5. Antitrust compliance
5.1 Cooperation with competitors during and after the corona pandemic
During the corona crisis, there was or is an increased need for many companies to cooperate more closely with competitors, e.g. in the context of purchasing cooperations, production cooperations and marketing cooperations, etc. This allows costs to be reduced and resources to be used more effectively. Antitrust authorities around the world have recognised this need and therefore applied antitrust rules for cooperation with competitors much more flexibly than usual during the pandemic. This allowed cooperation between competitors that would otherwise have been prohibited by antitrust law. However, this "crisis benchmark" is temporary. Permissible cooperations that were agreed during the pandemic could therefore "slide" into inadmissibility. Companies should therefore review cooperations entered into with competitors during the corona crisis as to their admissibility under antitrust law in good time. In case of doubt, the contracts will have to be structurally adapted to the antitrust rules for the period after corona and, in the worst case, they may even have to be terminated.
5.2 Preventive antitrust compliance for the time after corona
In times of crisis, the number of cartels usually increases significantly; economically difficult times are - wrongly - still widely regarded as a justification for cartel agreements. In addition, working from a home office can encourage contact with competitors in violation of antitrust law because employees feel less observed and monitored. In addition, many antitrust authorities suspended or severely limited antitrust enforcement during the pandemic.
The authorities are expected to resume cartel prosecution as infection figures decline. By this time at the latest, the risk of detection of cartels will increase significantly. Companies should therefore already optimise their preventive antitrust compliance today and, in case of doubt, more closely inspect some of their transactions from the period during the pandemic.
6. Export control compliance
If employees move their home office abroad, export control problems may arise if employees need export-controlled technical documents (technology/ tech data) for their work.

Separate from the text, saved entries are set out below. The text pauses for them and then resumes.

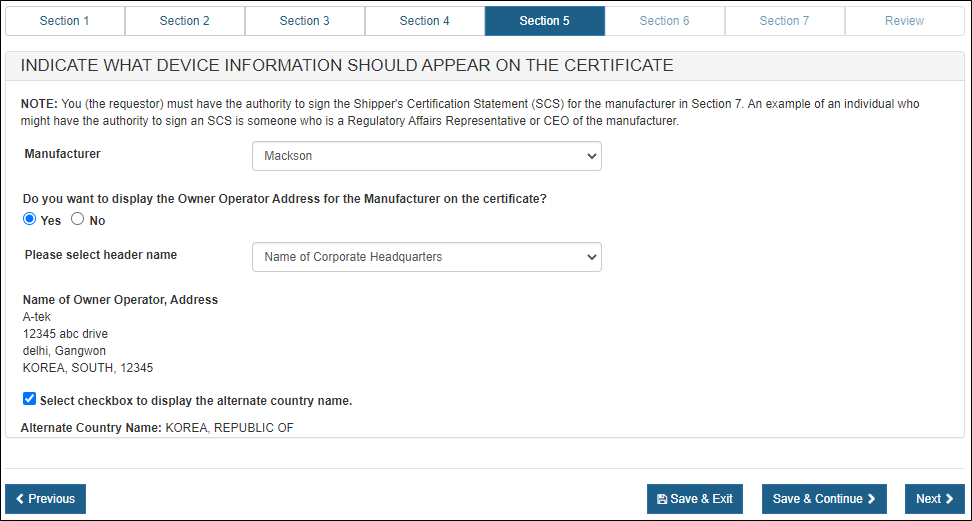Open the Section 3 tab
Viewport: 972px width, 521px height.
(x=305, y=21)
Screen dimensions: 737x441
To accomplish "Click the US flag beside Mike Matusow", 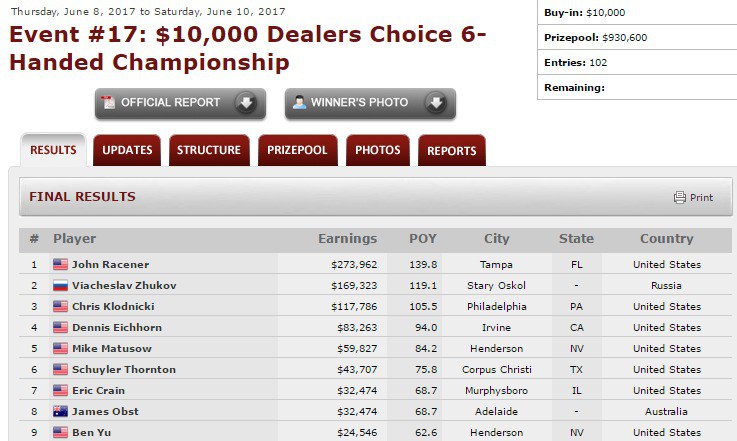I will click(60, 349).
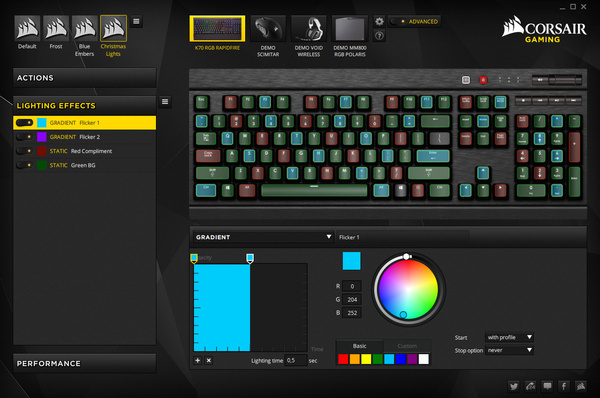Viewport: 600px width, 398px height.
Task: Select the Christmas Lights profile icon
Action: (113, 28)
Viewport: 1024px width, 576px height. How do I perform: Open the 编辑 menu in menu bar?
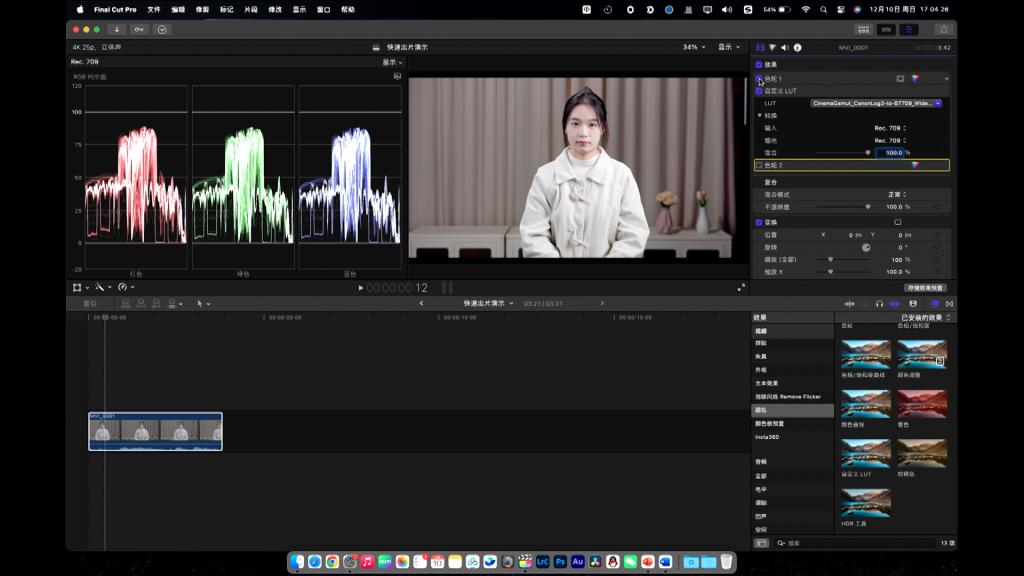click(x=178, y=9)
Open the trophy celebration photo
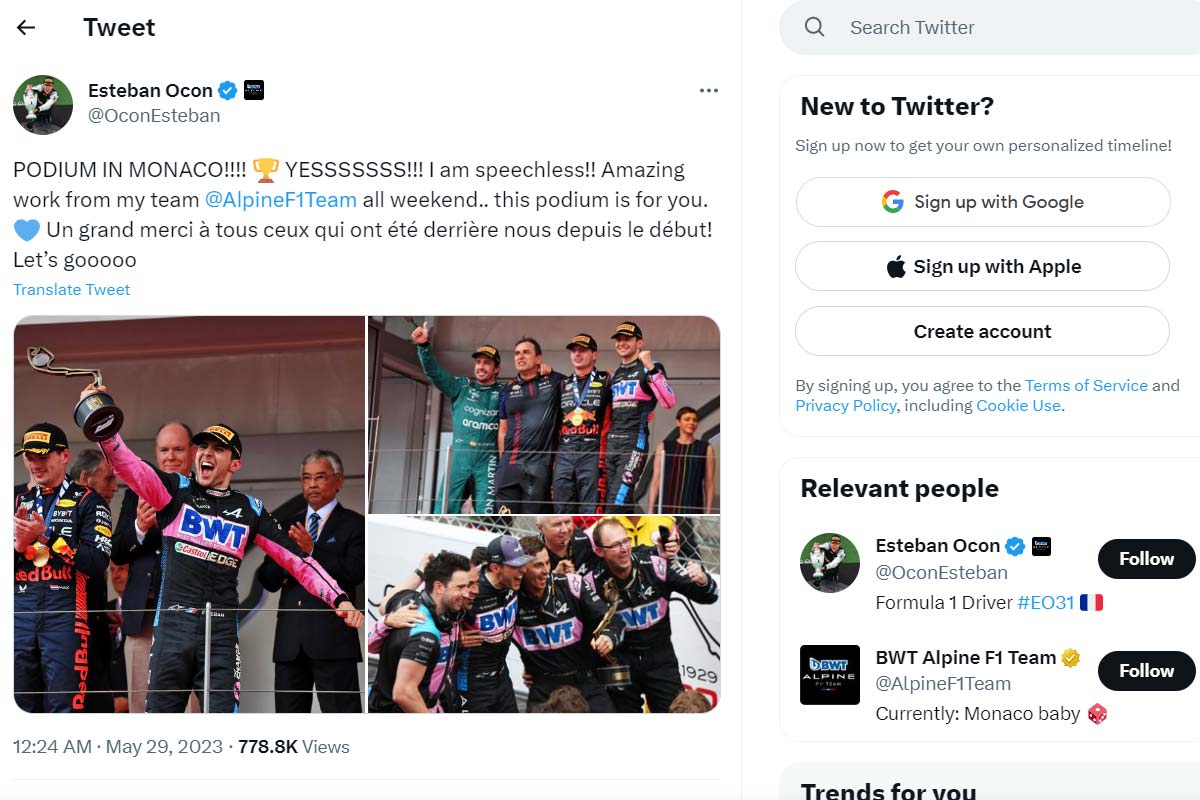The height and width of the screenshot is (800, 1200). pos(189,514)
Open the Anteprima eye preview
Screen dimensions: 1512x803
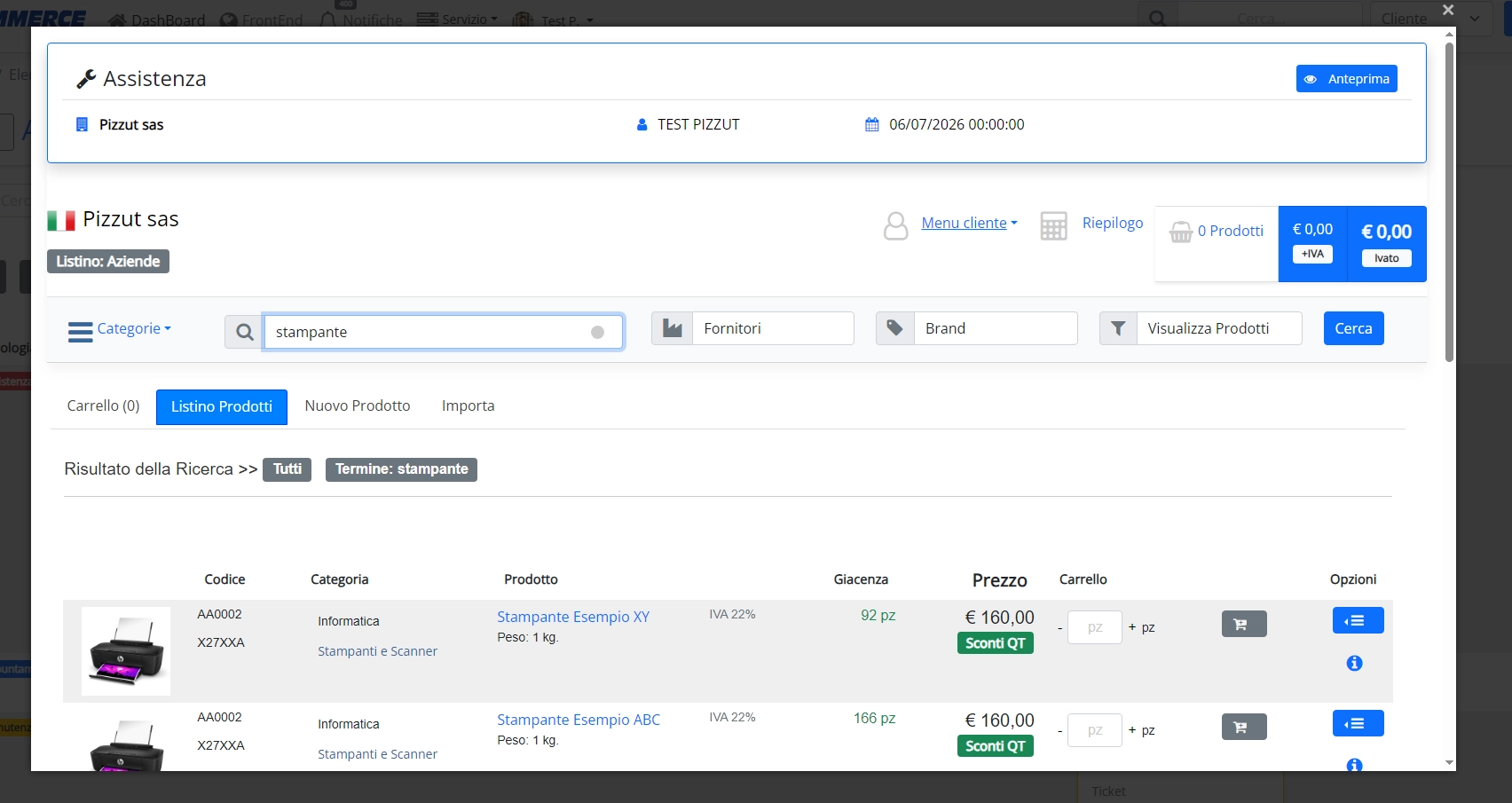1346,78
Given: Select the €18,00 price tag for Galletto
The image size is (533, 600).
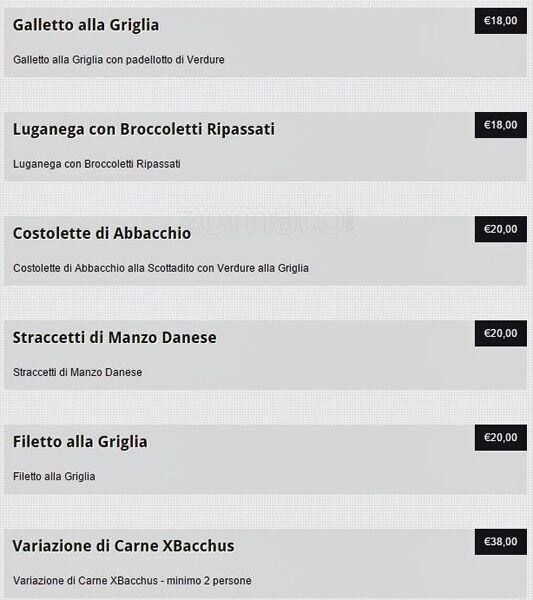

Their (physical) transport to the foreign location may be subject to approval, as may be the dial-up to the employer's server from abroad. In the case of dual-use technology, this problem particularly arises for locations in non-EU member states; in the case of defence-related technology, it arises for any location outside Germany.
The aforesaid compliance risks, which were either first triggered or increased by the corona pandemic and the associated digitisation, therefore necessitate adjustments to existing compliance management systems in order to minimise liability risks.